### [STATED PROBLEM]
Which companies are mentioned by name in the article about Apple's lawsuit against HTC?

### [PASSAGE]
|---|
Apple Suit Threatens Wide-Ranging Effects

By Don Reisinger  |  Posted 2010-03-18

10 Reason Why the Apple Lawsuit with HTC Could Set Back the Mobile Industry

In a statement released earlier this week, HTC said that it plans to vigorously fight the patent infringement suit Apple recently filed against it. The company contends that it is without fault and in no way violated patents Apple currently holds in any of its Android-based phones or Windows Mobile devices.

At this point, both companies are posturing. If no settlement can be reached, we can expect a long and drawn-out legal battle that will cost the companies both money and time. In either case, it's not a rosy outcome for either side. But it might not be a rosy outcome for the mobile market either. Apple's lawsuit is far-reaching, and if it wins on even just a few of its charges, the company could drastically change the mobile industry.

Going forward, every company offering a mobile device needs to watch this lawsuit carefully. If it turns out badly for HTC, Apple could have a field day with other firms in the business. And the mobile market will suffer.

Here's why:

1. Apple has its precedent

Apple's decision to sue HTC before any other vendors is rooted in its desire to set a precedent by which it can target other companies in the space. If Apple either settles with HTC or wins the case, the company could potentially bring suit against other phone vendors it believes are violating the same patents and make them either pay up or stop offering their products. We need competition in the mobile market. If companies fear Apple, it could kill off much of the iPhone's competition.

2. Android is a viable iPhone alternative

If nothing else, Apple's HTC lawsuit shows just how badly Steve Jobs and Company wants to take down Android. The lawsuit includes several Android features that Apple takes issue with. The company even went so far as to buy Android-based HTC devices to give the court physical evidence showing the similarities between Google's OS and Apple's. If Apple has its way, it will seriously hobble Android OS, widely considered the only viable alternative to the iPhone. That could negatively affect vendors, carriers and even consumers.
|---|
### [SUPPLIED ENTRIES]
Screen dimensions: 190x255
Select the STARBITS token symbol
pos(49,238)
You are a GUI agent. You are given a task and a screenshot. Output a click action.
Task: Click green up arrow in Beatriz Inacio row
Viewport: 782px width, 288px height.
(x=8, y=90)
|---|
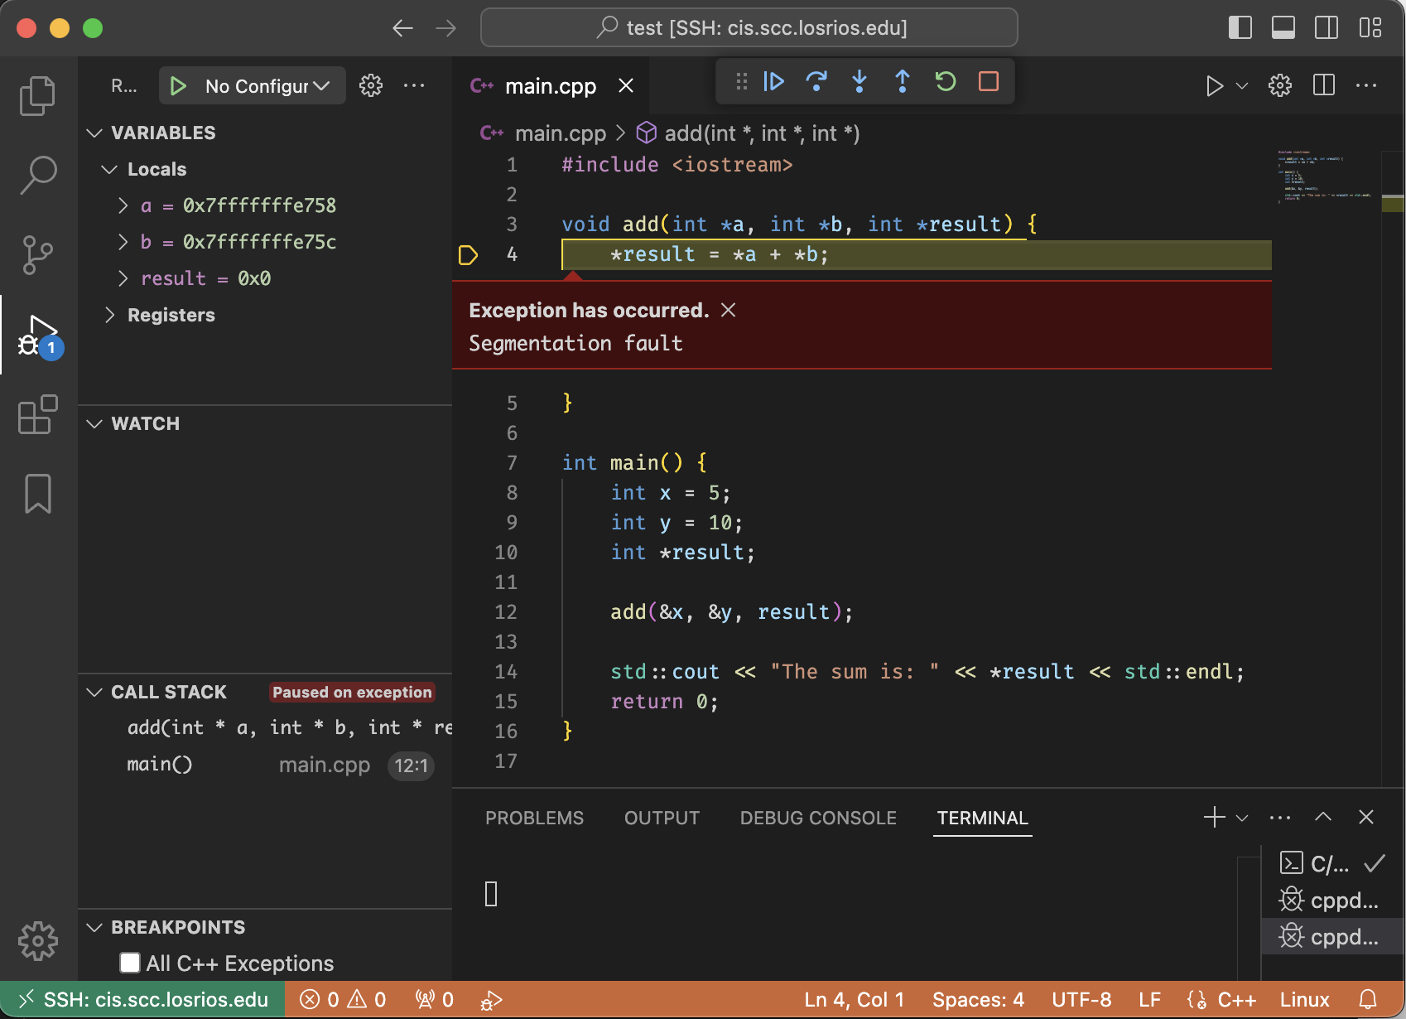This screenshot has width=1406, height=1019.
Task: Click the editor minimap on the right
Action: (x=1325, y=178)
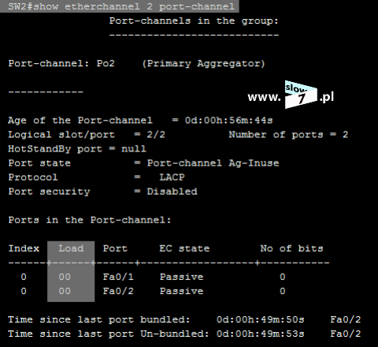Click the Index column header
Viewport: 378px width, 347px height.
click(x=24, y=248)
|---|
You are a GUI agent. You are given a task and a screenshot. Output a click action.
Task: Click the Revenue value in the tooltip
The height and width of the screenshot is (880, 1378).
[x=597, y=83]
|---|
### [TASK OUTPUT]
Apple, HTC, Google